1) Um dos principais atrativos da escrita de Roberto Calasso é a capacidade que tem de fazer do leitor uma sorte de participante. Isso ocorre - em grande medida a lição é de Walter Benjamin - muito mais por conta daquilo que não é dito do que por conta do que é apresentado pelo crítico. Ou seja, trabalhando a partir de lacunas e elipses, Calasso faz o leitor preencher os espaços vagos a partir de seu próprio repertório (como a antiga máxima que diz que a música se dá nos silêncios entre uma nota e outra).
2) No caso do seu último livro (que já comecei a comentar aqui), Calasso apresenta essa colagem de fragmentos que vai de 1933 a 1945, uma variedade de fragmentos que, no entanto, deixa uma série de personagens de fora. A escolha de Calasso é dialética, os fragmentos oscilam entre desesperados (Joseph Roth, Walter Benjamin) e celebratórios (Céline, André Gide), encerrando com a entrada de Vassili Grossman e do Exército Vermelho em Treblinka. Ou seja, ainda que não declare abertamente isso, Calasso encerra a segunda parte de seu livro preparando o caminho para a releitura da primeira (que faz a relação entre terrorismo e turismo nas últimas décadas).

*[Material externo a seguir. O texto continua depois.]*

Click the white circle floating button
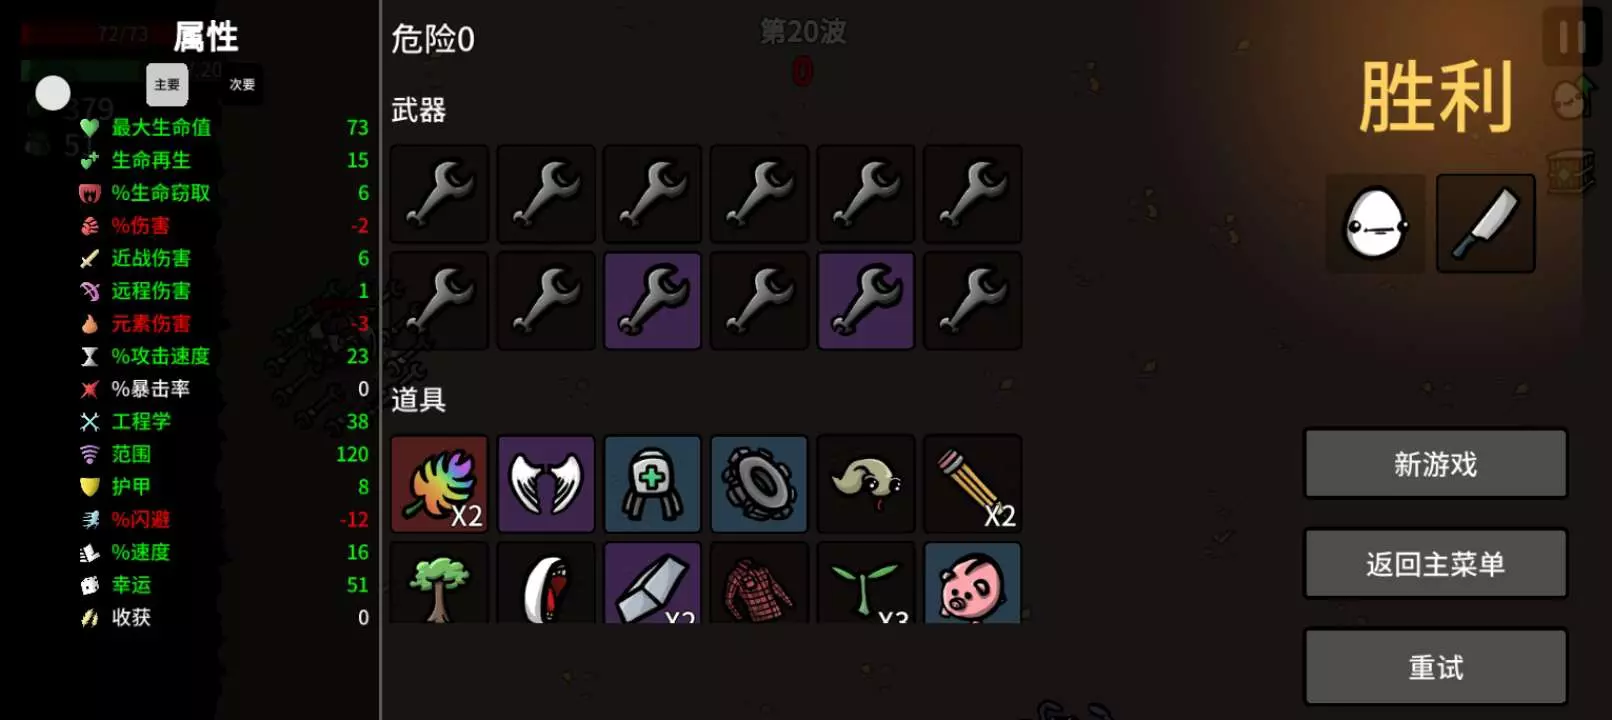Image resolution: width=1612 pixels, height=720 pixels. tap(53, 93)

3) Se durante a II Guerra a notícia dos campos era recebida com descrença (vide a história de Jan Karski), é possível dizer que parte da história da segunda metade do século XX é a história da revisão dessa descrença e da absorção dessa "notícia". É precisamente o problema que toca Calasso em seu livro ao falar do "turismo" e dos "turistas", e também o problema que aborda Didi-Huberman em Cascas: "em 2011, oito após a publicação de Images malgré tout, Georges Didi-Huberman vai ao campo de extermínio de Auschwitz-Birkenau, como um turista até certo ponto qualquer, com sua máquina fotográfica em punho. Esse tour ou deambulação pelo coração do que sobrou da máquina de morte nazista dará origem ao ensaio “Cascas” (Ecorces, no original), espécie de caderno de notas, ou ensaio autobiográfico, escrito a partir das fotografias registradas pelo filósofo" (fonte).